A statement from the White House Press Office said the two leaders spoke on Saturday but gave no indication of when the visit might occur.

Since his inauguration in June 2016, Duterte has overseen an anti-drug campaign dubbed “Operation Double Barrel” that, according to Human Rights Watch, “has targeted suspected drug dealers and users ostensibly for arrest but in practice has been a campaign of extrajudicial execution in impoverished areas of Manila and other urban areas.”




The rights group said last month that “Duterte’s outspoken endorsement of the campaign implicates him and other senior officials in possible incitement to violence, instigation of murder, and in command responsibility for crimes against humanity.”

Amnesty International also declared earlier this year that “[u]nder President Duterte’s rule, the national police are breaking laws they are supposed to uphold while profiting from the murder of impoverished people the government was supposed to uplift. The same streets Duterte vowed to rid of crime are now filled with bodies of people illegally killed by his own police.”

Manila resident Miguel Syjuco, an author, and professor, wrote last August:

More alarmingly, in what seems an effort to systematically undermine the traditional democratic checks and balances to his authority, Duterte has threatened to shut down the legislature if it hinders his plans, invoked the specter of martial law when criticized by the Chief Justice of the Supreme Court, and insulted concerned foreign ambassadors. […] And he has warned that members of the media are not protected from assassination: “The Constitution can no longer help you,” Duterte told reporters, “if you disrespect a person.”

Duterte has in fact admitted to personally killing criminal suspects as mayor of Davao.

But such wrongdoing appears not to faze the Trump administration, which is defending its decision to host Duterte at the White House. When pressed on the subject on Sunday, Trump’s chief of staff Reince Priebus said the invitation was a sign that “the issues facing us, developing out of North Korea, are so serious that we need a cooperation at some level from as many partners in the area as possible.”

The Huffington Post reported:

Priebus is “not so sure” the invitation “is a matter of honoring” Duterte, he said. But foreign leaders covet presidential invitations to D.C.; receiving them has long been regarded as a sign that a leader is in Washington’s good graces.

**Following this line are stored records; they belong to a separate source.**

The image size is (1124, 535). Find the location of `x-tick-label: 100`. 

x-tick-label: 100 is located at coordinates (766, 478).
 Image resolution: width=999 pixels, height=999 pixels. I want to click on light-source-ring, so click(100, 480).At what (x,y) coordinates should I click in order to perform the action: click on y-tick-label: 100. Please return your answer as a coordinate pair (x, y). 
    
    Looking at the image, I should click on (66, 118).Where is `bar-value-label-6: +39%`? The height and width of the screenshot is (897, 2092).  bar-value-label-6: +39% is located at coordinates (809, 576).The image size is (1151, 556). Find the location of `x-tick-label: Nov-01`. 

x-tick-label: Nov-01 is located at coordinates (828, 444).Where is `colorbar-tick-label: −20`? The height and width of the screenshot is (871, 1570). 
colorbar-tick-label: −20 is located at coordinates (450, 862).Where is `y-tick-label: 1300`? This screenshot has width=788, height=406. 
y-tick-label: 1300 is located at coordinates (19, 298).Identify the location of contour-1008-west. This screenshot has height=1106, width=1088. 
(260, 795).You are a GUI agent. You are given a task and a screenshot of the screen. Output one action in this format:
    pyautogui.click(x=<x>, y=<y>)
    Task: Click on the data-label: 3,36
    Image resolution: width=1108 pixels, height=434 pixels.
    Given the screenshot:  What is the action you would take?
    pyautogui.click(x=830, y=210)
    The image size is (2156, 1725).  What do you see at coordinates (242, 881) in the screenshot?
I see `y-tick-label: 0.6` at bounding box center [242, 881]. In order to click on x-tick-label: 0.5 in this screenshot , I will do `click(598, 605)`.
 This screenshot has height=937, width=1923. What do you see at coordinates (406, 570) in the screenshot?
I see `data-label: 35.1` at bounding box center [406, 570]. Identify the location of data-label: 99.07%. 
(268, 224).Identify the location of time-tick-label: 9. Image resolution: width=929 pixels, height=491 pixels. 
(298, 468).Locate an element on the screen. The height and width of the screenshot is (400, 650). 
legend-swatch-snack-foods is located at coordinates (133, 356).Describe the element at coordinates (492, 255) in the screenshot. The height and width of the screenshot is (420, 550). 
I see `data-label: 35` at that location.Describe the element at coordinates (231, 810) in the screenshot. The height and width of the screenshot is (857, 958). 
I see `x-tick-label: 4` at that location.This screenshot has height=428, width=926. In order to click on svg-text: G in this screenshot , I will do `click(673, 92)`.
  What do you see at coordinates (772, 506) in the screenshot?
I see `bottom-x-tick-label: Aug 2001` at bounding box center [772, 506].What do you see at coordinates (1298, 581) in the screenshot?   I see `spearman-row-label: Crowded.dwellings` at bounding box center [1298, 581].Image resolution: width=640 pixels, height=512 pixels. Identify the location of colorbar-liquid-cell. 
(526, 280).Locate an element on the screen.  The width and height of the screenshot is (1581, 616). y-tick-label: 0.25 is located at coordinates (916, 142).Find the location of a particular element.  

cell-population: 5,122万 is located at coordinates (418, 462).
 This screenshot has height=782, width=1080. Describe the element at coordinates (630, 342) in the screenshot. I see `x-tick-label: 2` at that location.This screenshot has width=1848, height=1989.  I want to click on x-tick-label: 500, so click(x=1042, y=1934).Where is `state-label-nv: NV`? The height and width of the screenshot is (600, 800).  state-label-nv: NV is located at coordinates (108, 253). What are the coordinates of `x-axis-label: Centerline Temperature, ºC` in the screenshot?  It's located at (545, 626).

And there’s little indication that the conversation in which Trump invited Duterte to Washington was anything but friendly. Trump had a “very friendly conversation with Mr. Duterte,” according to a statement issued by the White House Saturday evening. The two presidents “discussed the fact that the Philippines is fighting very hard to rid its country of drugs,” the statement said.

Watch the interaction with Priebus below:

Phelim Kine, deputy Asia director at Human Rights Watch, pushed back against the White House’s position. “The facts of Philippines President Rodrigo Duterte’s abusive war on drugs are not that he’s ‘fighting hard to rid [his] country of drugs,’ but that he’s pursuing a murderous war against the poor that has resulted in the brutally violent deaths of thousands of Filipinos,” Kine said Sunday.

“Countries with close bilateral ties to the Philippines, particularly the United States, have an obligation to urge accountability for the victims,” he continued, “rather than roll out the red carpet for official state visits by its mastermind.”